Нет, Нине Александровне было очень интересно, какой козырь имеется в запасе у мужа против Булгакова, но ей уже надоела сегодняшняя манера разговаривать друг с другом: все эти недомолвки, этот якобы существующий подтекст, это самолюбование, какие мы, дескать, умные, тонкие и образованные, все эти Жанны д'Арк. Видит бог, такое общение друг с другом было пижонством и, как подумала Нина Александровна, плебейством.
– Вот что, Сергей,– сказала она решительно.– Давай-ка проще… Боишься Булгакова?
Он – умница! – понял ее сразу.
– Не боюсь, но ухо надо держать востро,– почти серьезно ответил муж.– И у меня есть недруги, хотя я всегда честно работал…
Вздохнув, он затянулся сигаретой «Новость», внезапно сделавшись усталым, и «домашним» голосом произнес:
– Я тебе не все рассказывал, Нина. В конце августа я вопиюще незаконно уволил механика Пакирева.
– За что? – не моргнув и глазом спросила Нина Александровна, знающая назубок историю с механиком.– Как это тебя угораздило?
– Пакирев работал под моим началом в Звезданской сплавной конторе и… Одним словом, он разносит дурацкие сплетни… Вот какие дела, старушка!
Старушкой Сергей Вадимович называл Нину Александровну в лучшие минуты их недолгой семейной жизни, и она поняла, как дорого стоил мужу разговор со Стамесовым. Сейчас он и внешне изменился: подбородок выпятился, глаза потемнели, плечи, наоборот, заузились, словно стало холодно. Однако Сергей Вадимович тускло продолжал:
– Пакирев не только подал на меня в суд, но по совету Булгакова написал письмо в обком партии, копия генеральному прокурору СССР!… Кроме того, увольнение Пакирева как раз и сделало сплетни похожими на правду… Большей глупости я сделать не мог!
Нина Александровна во все глаза глядела на мужа и опять задавала себе дурацкий вопрос, отчего все-таки Сергей Вадимович за эти последние дни сделался красивым. Ей-богу, сколько она его знала, не было ни малейшего признака красивости, но вот же стоял в центре комнаты красавец из красавцев – лицо матовое, глаза по-восточному темные и влажные, черты лица, обострившись, стали чуть ли не классическими.

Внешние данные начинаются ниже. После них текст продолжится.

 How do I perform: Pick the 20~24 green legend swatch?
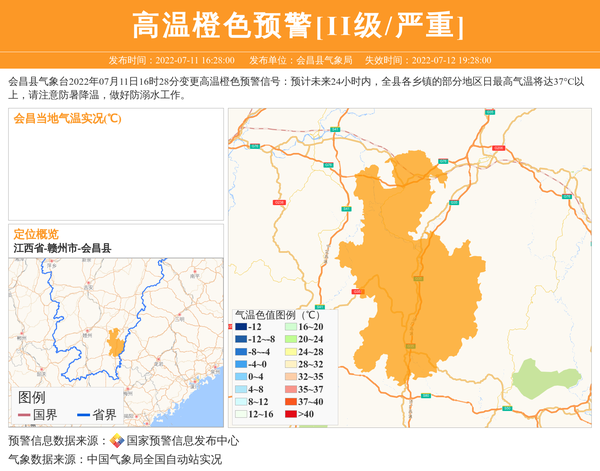pyautogui.click(x=290, y=340)
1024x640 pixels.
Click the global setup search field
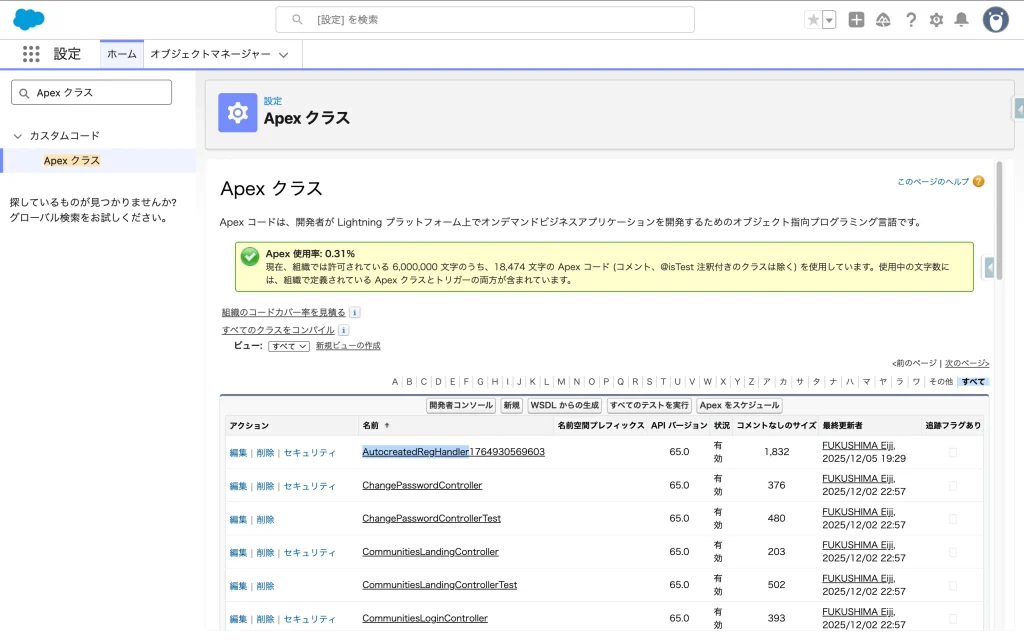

– Чем кончился разговор со Стамесовым? – спокойно спросила Нина Александровна.
– Благополучно!
После этого Сергей Вадимович сел на стул возле обеденного стола и начал глядеть на Нину Александровну так же внимательно и напряженно, как смотрела она, стараясь понять, отчего это в муже обнаружилась не подходящая ни к месту, ни ко времени альбомного толка красивость. Молчание длилось довольно долго.
В коридоре послышался металлический стук, громкий предупреждающий кашель, и в комнату вошел Борька с коньками на валенках. Он с ног до головы извалялся в снегу, с валенок и коньков текло на пол, и Нина Александровна от возмущения прижала к щекам руки:
– Борька!
– Я, мам, только за одним словечком. Разреши, мам, покататься по реке. Лед крепкий.
Проговорив эти слова, Борька покосился на отчима, как бы призывая Сергея Вадимовича к мужской солидарности, но именно это и погубило мальчонку. Нина Александровна хотела уже было сказать: «Иди катайся» – как Сергей Вадимович заявил:
– Мы позавчера взрывали на реке лед, чтобы обезопасить флот. Поэтому возле берегов кататься нельзя…
Дождавшись, когда затихнут железные шаги сына по коридору и сенцам, Нина Александровна заметила, что у нее потухла сигарета. Значит, она так была занята делами мужа и сына, что забывала затягиваться. «Ай-ай-ай, как нехорошо!»
– Через час-полтора я встречусь со Стамесовым,– сказала Нина Александровна и поднялась с кресла.– Сегодня не день, а марафон. Я с самого утра в бегах!… Я так и не поняла, разговаривал ли ты с зампредом о доме. Что сказал Стамесов?
Сергей Вадимович хохотнул, мужицким жестом почесал затылок и со вздохом ответил:
– Хотел говорить о доме… но… Одним словом, не нашел места для этого чертового дома.
За окнами быстро темнело; заснеженные черемухи в палисаднике уже сделались голубыми, контрастными, снег отчего-то розовел, хотя небо было бесцветным, и Таежное через оконные стекла казалось невсамделишным, как бы нарисованным акварелью.
– Мне надо подготовиться, Сергей,– сказала Нина Александровна и села за свой маленький столик.– Ты когда вернешься?